ECLI:NL:HR:2002:AD8951
Hoge Raad
- Cassatie
- C.J.G. Bleichrodt
- F.H. Koster
- A.J.A. van Dorst
- B.C. de Savornin Lohman
- W.A.M. van Schendel
- Rechtspraak.nl
Vernietiging van de uitspraak inzake ontneming van wederrechtelijk verkregen voordeel
In deze zaak heeft de Hoge Raad op 25 juni 2002 uitspraak gedaan in een cassatieprocedure tegen een bij verstek gewezen uitspraak van het Gerechtshof te Amsterdam. De zaak betreft een vordering tot ontneming van wederrechtelijk verkregen voordeel van de betrokkene, geboren in Israël in 1955. De betrokkene had op 26 juli 1999 beroep in cassatie ingesteld, na een eerdere uitspraak van het Hof die de betrokkene verplichtte tot betaling van een bedrag van ƒ 2.100.000,= of 72 maanden hechtenis.
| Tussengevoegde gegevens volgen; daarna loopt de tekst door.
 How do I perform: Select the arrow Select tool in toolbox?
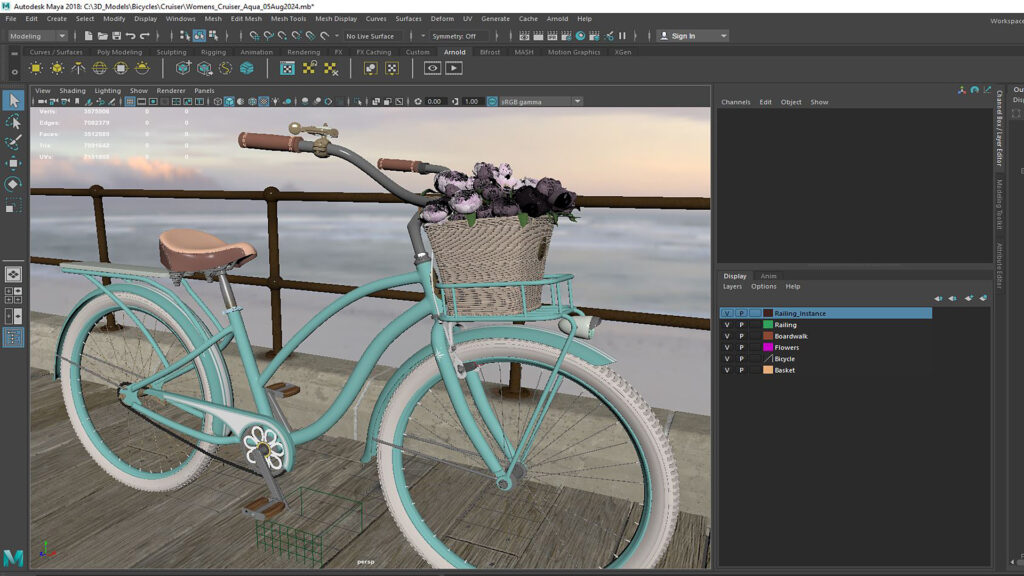pos(13,100)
De Advocaat-Generaal Fokkens concludeerde dat de bestreden uitspraak diende te worden vernietigd en dat de zaak naar een aangrenzend Hof moest worden verwezen voor verdere behandeling.
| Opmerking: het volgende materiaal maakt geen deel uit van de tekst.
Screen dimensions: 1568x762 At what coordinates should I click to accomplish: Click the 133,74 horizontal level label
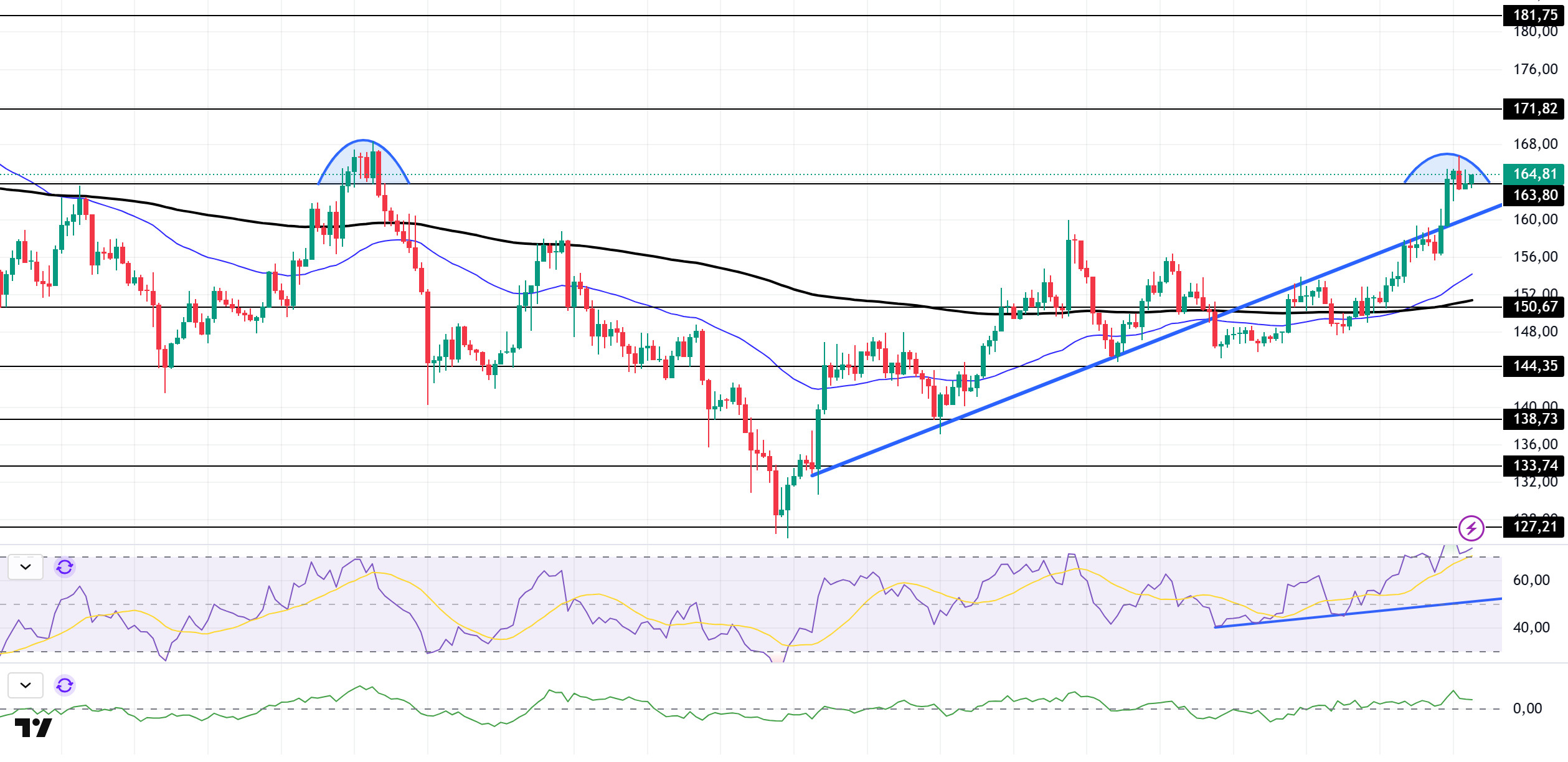point(1534,465)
De Hoge Raad oordeelde dat de redelijke termijn voor de behandeling van het cassatieberoep, zoals bedoeld in artikel 6, eerste lid, van het Europees Verdrag voor de Rechten van de Mens (EVRM), was overschreden. Dit leidde tot een vermindering van de aan de betrokkene opgelegde betalingsverplichting. De Hoge Raad vernietigde de bestreden uitspraak, maar uitsluitend wat betreft de hoogte van het opgelegde bedrag ter ontneming van het wederrechtelijk verkregen voordeel. De Hoge Raad bepaalde dat het te betalen bedrag nu € 920.000,= bedraagt en verwierp het beroep voor het overige.
De uitspraak werd gedaan door de vice-president C.J.G. Bleichrodt, samen met de raadsheren F.H. Koster, A.J.A. van Dorst, B.C. de Savornin Lohman en W.A.M. van Schendel, in aanwezigheid van de griffier S.P. Bakker. Deze uitspraak is van belang voor de rechtspraktijk, omdat het de toepassing van de redelijke termijn in cassatieprocedures onder de aandacht brengt.